Instruction 1: From the rumba recordings note, extract the text starting at "SMC Pro Arte 2519-A" and ending at "session are unknown.", with no changes.
Instruction 2: Turn the paragraph of the rumba recordings note that begins "The earliest known studio recordings" into a short bulleted list that keeps its main facts.

## Begin Passage

SMC Pro-Arte 2517-A Ritmo Afro-Cubano No. 1 ["Ya No Se Puede Rumbear"]
SMC Pro-Arte 2517-B Ritmo Afro-Cubano No. 2 ["Abasí"]

SMC Pro-Arte 2518-A
Ritmo Afro-Cubano No. 3 ["Tambombararana"]
SMC Pro-Arte 2518-B Ritmo Afro-Cubano No. 4 ["Placetas"]

SMC Pro Arte 2519-A
"Ritmo Afro Cubano No. 5 ["Columbia"]
SMC Pro Arte 2519-B "Ritmo Afro Cubano No. 6 ["Santo"]

SMC Pro-Arte 2520-A
"Ritmo Afro Cubano No. 7 ["Abakuá"]
SMC Pro-Arte 2520-B "Ritmo Afro Cubano No. 8 ["Guaguancó"]

The earliest known studio recordings of traditional Cuban rumba were made in New York City by Gabriel Oller's SMC Pro-Arte label. Chano Pozo (1915-1948) recorded four sides on February 7th, 1947. Personnel were Chano Pozo, Miguelito Valdés and Kike Rodríguez (congas and vocals), Carlos Vidal (congas) and José Mangual (bongó) (Pujol 2001).

Apparently with the intent of releasing an "album" (consisting of four 10" 78 rpm discs), Oller also released four numbers from a session headed by Carlos Vidal Bolado (1914-1996). The date and personnel on this session are unknown.

## End Passage
## Begin Provided records

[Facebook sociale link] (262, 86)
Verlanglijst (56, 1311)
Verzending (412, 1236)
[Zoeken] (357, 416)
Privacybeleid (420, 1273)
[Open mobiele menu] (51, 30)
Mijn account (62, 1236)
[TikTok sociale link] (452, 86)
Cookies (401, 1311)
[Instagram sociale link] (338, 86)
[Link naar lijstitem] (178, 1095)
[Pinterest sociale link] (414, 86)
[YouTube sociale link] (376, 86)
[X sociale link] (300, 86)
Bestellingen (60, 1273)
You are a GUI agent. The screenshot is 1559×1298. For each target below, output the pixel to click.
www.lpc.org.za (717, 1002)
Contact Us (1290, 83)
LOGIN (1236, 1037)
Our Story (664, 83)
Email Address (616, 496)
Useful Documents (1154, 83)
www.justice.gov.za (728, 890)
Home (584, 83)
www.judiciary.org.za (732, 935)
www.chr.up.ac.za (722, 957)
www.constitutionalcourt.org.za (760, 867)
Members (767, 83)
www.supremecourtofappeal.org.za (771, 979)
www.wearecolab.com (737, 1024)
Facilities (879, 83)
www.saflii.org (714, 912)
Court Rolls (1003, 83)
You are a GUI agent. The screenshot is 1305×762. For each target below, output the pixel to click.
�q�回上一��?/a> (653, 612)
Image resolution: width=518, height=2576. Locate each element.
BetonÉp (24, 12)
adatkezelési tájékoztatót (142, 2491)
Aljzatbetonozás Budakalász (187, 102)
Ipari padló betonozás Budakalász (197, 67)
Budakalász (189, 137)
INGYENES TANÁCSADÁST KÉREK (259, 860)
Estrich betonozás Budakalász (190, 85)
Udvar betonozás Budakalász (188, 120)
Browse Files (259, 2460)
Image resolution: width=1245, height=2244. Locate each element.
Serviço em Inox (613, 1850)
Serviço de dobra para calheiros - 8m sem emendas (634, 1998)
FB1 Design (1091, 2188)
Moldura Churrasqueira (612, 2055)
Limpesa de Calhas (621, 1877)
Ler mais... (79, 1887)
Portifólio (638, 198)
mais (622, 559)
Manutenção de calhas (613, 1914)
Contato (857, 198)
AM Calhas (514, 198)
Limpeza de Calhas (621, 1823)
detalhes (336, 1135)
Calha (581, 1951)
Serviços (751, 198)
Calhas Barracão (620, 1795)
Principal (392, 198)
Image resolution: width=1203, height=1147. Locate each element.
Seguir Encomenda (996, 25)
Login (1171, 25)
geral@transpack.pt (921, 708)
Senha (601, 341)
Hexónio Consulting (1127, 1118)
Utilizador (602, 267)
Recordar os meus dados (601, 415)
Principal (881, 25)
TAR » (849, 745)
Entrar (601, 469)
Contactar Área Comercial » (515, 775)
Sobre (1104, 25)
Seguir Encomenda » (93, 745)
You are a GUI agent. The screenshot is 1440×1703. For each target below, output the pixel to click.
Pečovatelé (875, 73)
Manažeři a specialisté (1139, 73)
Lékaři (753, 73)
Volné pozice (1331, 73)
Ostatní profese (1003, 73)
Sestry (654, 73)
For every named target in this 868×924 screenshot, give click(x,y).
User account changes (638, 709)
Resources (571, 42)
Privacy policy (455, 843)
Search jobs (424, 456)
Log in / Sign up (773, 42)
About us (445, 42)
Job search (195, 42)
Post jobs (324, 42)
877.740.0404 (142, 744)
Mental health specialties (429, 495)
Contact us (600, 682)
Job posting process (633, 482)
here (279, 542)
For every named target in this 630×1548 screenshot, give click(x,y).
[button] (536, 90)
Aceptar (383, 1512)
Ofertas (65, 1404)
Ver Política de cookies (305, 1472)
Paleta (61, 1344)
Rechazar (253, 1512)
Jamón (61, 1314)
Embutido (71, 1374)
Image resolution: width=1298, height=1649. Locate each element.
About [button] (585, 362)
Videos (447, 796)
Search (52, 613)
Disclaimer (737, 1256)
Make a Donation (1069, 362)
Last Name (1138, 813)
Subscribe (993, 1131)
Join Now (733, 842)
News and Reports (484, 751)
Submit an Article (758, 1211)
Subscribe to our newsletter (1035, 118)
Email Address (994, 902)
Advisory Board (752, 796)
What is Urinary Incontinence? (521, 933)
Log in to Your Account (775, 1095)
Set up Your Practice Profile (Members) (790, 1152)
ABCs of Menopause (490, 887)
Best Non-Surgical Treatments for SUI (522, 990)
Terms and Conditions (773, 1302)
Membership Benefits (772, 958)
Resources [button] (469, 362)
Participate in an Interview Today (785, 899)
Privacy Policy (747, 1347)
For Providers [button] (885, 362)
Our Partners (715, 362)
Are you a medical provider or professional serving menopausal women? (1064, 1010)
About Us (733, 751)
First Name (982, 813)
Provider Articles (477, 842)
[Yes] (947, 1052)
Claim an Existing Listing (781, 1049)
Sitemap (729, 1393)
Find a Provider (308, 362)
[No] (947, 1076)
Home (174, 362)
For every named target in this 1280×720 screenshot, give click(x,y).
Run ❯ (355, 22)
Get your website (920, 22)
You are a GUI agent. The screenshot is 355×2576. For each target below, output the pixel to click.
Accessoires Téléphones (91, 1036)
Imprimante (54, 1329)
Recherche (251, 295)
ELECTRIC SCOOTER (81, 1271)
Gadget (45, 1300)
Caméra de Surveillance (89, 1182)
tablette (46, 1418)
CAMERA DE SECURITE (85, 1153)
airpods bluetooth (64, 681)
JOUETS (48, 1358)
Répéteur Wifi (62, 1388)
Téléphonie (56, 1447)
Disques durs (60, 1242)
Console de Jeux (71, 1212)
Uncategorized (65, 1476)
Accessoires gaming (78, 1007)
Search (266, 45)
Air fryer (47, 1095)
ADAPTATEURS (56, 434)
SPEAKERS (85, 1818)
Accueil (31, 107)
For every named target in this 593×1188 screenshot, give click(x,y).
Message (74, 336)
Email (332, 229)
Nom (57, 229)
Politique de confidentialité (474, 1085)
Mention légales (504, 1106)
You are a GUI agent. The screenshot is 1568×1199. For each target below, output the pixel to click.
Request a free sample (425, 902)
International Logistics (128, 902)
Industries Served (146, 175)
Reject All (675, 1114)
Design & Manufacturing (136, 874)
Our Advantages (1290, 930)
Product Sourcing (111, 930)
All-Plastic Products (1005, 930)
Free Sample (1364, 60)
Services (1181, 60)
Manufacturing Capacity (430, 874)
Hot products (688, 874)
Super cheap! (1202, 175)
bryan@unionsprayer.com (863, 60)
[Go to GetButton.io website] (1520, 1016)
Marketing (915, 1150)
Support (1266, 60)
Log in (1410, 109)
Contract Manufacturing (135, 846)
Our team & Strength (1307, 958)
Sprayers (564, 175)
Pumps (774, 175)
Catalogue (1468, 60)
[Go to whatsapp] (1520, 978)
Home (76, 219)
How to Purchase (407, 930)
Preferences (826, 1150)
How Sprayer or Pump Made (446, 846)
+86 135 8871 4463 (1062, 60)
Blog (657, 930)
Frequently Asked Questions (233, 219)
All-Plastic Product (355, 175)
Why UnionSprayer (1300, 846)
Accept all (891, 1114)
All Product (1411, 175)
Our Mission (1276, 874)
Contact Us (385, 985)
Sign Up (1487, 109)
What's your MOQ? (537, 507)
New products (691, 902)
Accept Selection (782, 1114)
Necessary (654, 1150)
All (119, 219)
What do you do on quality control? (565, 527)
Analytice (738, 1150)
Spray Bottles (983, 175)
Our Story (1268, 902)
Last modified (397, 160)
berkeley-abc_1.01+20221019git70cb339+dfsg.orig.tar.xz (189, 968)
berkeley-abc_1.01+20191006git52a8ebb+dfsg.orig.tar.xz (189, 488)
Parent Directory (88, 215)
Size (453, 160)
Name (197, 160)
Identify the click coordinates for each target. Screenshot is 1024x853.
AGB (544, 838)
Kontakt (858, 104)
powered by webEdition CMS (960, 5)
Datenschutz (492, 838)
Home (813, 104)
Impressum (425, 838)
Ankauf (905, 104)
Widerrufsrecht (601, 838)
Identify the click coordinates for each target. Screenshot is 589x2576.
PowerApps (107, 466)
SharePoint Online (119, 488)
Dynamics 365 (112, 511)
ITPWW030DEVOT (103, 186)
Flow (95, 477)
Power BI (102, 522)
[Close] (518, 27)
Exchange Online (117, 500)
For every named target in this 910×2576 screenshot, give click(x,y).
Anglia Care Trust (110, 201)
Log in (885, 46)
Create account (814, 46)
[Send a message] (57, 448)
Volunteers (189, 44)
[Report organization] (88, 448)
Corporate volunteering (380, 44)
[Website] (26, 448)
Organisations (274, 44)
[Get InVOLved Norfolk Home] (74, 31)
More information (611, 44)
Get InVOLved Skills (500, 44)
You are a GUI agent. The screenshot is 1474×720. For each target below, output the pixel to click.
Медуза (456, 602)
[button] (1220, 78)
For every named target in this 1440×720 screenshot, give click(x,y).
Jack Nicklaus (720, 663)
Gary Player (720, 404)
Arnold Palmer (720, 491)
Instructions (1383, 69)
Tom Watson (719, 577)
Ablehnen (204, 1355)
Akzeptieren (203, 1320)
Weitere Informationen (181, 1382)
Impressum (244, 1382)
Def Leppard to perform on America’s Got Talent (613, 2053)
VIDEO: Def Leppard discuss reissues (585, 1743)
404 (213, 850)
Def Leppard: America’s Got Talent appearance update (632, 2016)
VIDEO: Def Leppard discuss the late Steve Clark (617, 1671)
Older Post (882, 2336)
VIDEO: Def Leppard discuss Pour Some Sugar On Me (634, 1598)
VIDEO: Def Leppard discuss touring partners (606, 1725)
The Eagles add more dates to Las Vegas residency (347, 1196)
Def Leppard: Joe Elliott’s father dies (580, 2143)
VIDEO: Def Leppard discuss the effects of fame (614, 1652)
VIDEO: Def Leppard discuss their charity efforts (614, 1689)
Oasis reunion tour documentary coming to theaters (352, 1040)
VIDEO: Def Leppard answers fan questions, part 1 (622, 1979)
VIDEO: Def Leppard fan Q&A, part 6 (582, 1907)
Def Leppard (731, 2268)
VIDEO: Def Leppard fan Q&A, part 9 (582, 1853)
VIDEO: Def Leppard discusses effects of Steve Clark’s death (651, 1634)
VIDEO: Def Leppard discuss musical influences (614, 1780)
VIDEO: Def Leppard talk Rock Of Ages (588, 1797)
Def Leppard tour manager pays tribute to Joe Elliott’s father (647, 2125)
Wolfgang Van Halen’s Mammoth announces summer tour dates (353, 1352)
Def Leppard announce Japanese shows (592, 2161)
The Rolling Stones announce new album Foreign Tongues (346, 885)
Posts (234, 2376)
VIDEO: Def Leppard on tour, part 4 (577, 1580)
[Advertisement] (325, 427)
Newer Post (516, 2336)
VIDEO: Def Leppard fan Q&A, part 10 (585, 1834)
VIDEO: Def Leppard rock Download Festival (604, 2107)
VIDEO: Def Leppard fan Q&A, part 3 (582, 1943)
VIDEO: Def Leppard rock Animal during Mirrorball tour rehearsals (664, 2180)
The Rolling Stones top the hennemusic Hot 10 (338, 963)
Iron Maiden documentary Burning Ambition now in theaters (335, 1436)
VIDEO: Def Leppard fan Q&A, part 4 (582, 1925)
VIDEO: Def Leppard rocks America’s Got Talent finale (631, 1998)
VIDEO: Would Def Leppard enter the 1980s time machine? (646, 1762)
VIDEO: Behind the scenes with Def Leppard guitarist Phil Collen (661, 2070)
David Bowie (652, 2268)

## End Provided records

Task answer 1:
SMC Pro Arte 2519-A
"Ritmo Afro Cubano No. 5 ["Columbia"]
SMC Pro Arte 2519-B "Ritmo Afro Cubano No. 6 ["Santo"]

SMC Pro-Arte 2520-A
"Ritmo Afro Cubano No. 7 ["Abakuá"]
SMC Pro-Arte 2520-B "Ritmo Afro Cubano No. 8 ["Guaguancó"]

The earliest known studio recordings of traditional Cuban rumba were made in New York City by Gabriel Oller's SMC Pro-Arte label. Chano Pozo (1915-1948) recorded four sides on February 7th, 1947. Personnel were Chano Pozo, Miguelito Valdés and Kike Rodríguez (congas and vocals), Carlos Vidal (congas) and José Mangual (bongó) (Pujol 2001).

Apparently with the intent of releasing an "album" (consisting of four 10" 78 rpm discs), Oller also released four numbers from a session headed by Carlos Vidal Bolado (1914-1996). The date and personnel on this session are unknown.

Task answer 2:
- Earliest known studio recordings of traditional Cuban rumba: made in New York City by Gabriel Oller's SMC Pro-Arte label
- Chano Pozo (1915-1948) recorded four sides on February 7th, 1947
- Personnel:
  - Chano Pozo, Miguelito Valdés and Kike Rodríguez (congas and vocals)
  - Carlos Vidal (congas)
  - José Mangual (bongó)
- Source: Pujol 2001